(Material provided begins)

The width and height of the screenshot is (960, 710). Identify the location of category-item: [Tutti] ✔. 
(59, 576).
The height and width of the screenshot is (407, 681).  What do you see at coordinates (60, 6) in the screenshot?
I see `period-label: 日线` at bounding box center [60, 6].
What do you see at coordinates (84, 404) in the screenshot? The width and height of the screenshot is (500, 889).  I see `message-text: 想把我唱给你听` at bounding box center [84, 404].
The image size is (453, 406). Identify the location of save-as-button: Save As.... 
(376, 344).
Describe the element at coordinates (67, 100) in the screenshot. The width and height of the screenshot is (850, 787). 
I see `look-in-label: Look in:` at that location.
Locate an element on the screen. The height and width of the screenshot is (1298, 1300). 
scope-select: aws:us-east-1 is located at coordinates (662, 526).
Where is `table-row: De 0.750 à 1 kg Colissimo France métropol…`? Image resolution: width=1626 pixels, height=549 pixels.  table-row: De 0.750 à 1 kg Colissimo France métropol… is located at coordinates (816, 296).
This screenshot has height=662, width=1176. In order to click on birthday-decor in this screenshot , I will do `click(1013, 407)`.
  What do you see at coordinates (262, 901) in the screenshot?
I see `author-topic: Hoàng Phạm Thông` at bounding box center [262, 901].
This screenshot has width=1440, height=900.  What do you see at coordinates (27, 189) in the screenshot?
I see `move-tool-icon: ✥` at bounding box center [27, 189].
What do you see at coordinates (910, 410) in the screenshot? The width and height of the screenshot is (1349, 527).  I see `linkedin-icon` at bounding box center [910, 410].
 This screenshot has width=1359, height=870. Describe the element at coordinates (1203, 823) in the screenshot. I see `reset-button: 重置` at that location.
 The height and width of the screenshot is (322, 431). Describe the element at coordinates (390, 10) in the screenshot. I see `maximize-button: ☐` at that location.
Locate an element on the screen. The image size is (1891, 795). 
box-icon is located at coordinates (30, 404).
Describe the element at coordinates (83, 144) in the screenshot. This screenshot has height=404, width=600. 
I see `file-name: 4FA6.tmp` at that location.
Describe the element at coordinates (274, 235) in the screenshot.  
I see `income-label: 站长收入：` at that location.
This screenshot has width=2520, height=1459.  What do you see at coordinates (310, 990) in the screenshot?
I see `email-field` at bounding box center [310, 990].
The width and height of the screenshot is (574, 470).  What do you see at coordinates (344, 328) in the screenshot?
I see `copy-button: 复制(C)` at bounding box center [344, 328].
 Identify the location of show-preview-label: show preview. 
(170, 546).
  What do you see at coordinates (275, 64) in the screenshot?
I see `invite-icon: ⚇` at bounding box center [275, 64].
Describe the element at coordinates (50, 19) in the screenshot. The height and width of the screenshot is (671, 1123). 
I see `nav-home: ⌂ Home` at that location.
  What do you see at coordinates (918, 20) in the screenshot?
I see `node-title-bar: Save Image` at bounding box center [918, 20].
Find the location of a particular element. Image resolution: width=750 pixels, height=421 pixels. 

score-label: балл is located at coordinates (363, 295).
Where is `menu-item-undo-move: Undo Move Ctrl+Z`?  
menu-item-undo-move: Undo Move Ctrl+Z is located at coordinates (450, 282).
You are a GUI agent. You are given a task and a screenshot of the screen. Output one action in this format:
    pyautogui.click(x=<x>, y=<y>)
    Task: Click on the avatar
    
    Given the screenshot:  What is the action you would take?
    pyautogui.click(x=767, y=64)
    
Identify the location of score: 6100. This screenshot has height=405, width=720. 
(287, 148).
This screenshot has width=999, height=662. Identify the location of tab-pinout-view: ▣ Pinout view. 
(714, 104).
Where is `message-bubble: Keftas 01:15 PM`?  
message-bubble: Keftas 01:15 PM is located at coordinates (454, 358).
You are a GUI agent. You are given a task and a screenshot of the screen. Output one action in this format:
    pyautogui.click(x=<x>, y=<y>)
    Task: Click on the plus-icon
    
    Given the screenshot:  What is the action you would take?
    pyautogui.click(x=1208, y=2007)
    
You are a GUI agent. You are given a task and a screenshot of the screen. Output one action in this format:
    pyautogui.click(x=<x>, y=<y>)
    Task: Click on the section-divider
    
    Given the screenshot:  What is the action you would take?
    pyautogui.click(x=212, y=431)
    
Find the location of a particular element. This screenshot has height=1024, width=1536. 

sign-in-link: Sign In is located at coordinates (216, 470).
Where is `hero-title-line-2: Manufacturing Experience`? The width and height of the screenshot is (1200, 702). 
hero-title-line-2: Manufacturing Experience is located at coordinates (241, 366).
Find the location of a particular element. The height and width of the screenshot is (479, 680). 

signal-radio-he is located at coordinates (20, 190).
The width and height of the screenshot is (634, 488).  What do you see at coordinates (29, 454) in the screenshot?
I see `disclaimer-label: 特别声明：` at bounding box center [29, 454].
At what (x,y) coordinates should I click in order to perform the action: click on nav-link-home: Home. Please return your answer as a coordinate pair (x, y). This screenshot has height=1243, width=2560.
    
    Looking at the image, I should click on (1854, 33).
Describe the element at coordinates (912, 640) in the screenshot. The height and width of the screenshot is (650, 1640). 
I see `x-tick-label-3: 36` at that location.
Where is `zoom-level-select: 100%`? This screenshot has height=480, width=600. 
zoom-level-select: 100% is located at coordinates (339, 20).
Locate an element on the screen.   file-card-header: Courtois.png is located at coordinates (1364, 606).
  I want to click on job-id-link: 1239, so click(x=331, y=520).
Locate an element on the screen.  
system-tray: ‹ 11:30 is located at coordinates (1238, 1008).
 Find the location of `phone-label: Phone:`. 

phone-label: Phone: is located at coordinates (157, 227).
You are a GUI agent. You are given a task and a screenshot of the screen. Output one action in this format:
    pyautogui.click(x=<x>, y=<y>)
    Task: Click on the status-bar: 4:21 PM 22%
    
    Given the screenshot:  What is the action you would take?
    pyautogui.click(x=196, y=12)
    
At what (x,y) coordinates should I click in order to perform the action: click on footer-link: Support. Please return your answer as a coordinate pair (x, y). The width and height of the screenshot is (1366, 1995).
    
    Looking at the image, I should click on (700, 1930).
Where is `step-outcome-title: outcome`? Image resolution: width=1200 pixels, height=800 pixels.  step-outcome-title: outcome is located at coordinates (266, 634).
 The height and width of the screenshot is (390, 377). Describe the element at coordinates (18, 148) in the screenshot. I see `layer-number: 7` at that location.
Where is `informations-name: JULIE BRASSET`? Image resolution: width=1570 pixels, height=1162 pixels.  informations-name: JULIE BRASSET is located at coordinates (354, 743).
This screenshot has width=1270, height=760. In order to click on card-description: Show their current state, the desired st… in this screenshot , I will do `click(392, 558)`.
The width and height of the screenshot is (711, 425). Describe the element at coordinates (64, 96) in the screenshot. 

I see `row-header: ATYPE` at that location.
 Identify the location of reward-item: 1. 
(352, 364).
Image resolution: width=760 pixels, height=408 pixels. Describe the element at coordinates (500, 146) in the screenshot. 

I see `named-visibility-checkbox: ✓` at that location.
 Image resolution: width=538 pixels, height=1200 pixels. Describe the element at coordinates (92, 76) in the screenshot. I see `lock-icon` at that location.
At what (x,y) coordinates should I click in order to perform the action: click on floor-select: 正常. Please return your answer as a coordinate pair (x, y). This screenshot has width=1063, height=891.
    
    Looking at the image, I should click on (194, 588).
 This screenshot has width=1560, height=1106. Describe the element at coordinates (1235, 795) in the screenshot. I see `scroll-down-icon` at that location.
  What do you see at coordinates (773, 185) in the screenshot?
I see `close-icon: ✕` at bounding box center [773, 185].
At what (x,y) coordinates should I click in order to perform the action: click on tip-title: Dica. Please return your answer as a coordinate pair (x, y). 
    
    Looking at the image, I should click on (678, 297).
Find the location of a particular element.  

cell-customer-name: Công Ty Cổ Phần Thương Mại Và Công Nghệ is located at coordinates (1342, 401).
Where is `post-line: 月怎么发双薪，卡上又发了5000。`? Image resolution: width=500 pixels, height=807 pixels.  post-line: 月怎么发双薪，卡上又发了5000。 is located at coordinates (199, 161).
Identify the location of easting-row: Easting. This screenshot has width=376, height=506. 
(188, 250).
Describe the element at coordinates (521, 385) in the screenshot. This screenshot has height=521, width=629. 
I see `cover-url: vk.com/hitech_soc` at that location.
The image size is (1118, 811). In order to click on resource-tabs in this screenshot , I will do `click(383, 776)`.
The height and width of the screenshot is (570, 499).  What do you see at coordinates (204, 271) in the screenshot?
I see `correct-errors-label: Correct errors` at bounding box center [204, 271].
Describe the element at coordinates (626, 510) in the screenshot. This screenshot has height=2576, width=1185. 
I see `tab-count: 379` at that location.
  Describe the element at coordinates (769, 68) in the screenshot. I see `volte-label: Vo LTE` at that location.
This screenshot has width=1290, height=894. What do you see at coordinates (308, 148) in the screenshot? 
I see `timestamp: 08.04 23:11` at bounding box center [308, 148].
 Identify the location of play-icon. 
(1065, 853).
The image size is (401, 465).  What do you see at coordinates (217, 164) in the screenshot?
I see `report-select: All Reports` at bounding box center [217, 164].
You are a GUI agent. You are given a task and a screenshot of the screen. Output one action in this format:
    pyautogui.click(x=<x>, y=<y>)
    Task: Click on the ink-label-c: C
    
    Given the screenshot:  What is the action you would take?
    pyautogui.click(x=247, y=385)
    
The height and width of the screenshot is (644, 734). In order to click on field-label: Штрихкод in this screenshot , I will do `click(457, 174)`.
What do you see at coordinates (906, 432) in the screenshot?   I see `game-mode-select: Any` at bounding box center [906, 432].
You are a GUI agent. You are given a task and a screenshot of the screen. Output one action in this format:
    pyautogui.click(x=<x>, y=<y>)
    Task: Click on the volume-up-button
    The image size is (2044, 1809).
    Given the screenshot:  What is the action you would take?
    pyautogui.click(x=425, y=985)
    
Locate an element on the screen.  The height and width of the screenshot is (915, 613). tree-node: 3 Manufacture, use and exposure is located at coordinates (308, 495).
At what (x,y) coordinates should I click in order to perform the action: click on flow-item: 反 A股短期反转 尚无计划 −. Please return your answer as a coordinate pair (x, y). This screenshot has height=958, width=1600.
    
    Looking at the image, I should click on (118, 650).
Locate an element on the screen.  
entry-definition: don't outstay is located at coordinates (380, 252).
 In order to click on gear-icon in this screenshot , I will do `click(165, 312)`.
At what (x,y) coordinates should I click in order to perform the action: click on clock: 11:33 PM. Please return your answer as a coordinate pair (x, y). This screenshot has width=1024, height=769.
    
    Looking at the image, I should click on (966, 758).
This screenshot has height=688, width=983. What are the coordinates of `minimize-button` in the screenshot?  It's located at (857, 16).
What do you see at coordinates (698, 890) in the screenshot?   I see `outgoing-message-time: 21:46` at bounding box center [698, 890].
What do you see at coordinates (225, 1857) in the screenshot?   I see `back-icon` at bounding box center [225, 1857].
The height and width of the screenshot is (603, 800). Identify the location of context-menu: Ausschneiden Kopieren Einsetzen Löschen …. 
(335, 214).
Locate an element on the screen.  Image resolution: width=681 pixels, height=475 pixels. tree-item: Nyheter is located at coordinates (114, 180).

(Material provided ends)

Present the records from the line with "has height=958, width=1600." up to and including the line with "What do you see at coordinates (225, 1857)" as a Markdown table with the columns Row and Line, one row per line, numbered in order and leaving out blank lines.

| Row | Line |
|---|---|
| 1 | At what (x,y) coordinates should I click in order to perform the action: click on flow-item: 反 A股短期反转 尚无计划 −. Please return your answer as a coordinate pair (x, y). This screenshot has height=958, width=1600. |
| 2 |     Looking at the image, I should click on (118, 650). |
| 3 | Locate an element on the screen.   |
| 4 | entry-definition: don't outstay is located at coordinates (380, 252). |
| 5 |  In order to click on gear-icon in this screenshot , I will do `click(165, 312)`. |
| 6 | At what (x,y) coordinates should I click in order to perform the action: click on clock: 11:33 PM. Please return your answer as a coordinate pair (x, y). This screenshot has width=1024, height=769. |
| 7 |     Looking at the image, I should click on (966, 758). |
| 8 | This screenshot has height=688, width=983. What are the coordinates of `minimize-button` in the screenshot?  It's located at (857, 16). |
| 9 | What do you see at coordinates (698, 890) in the screenshot?   I see `outgoing-message-time: 21:46` at bounding box center [698, 890]. |
| 10 | What do you see at coordinates (225, 1857) in the screenshot?   I see `back-icon` at bounding box center [225, 1857]. |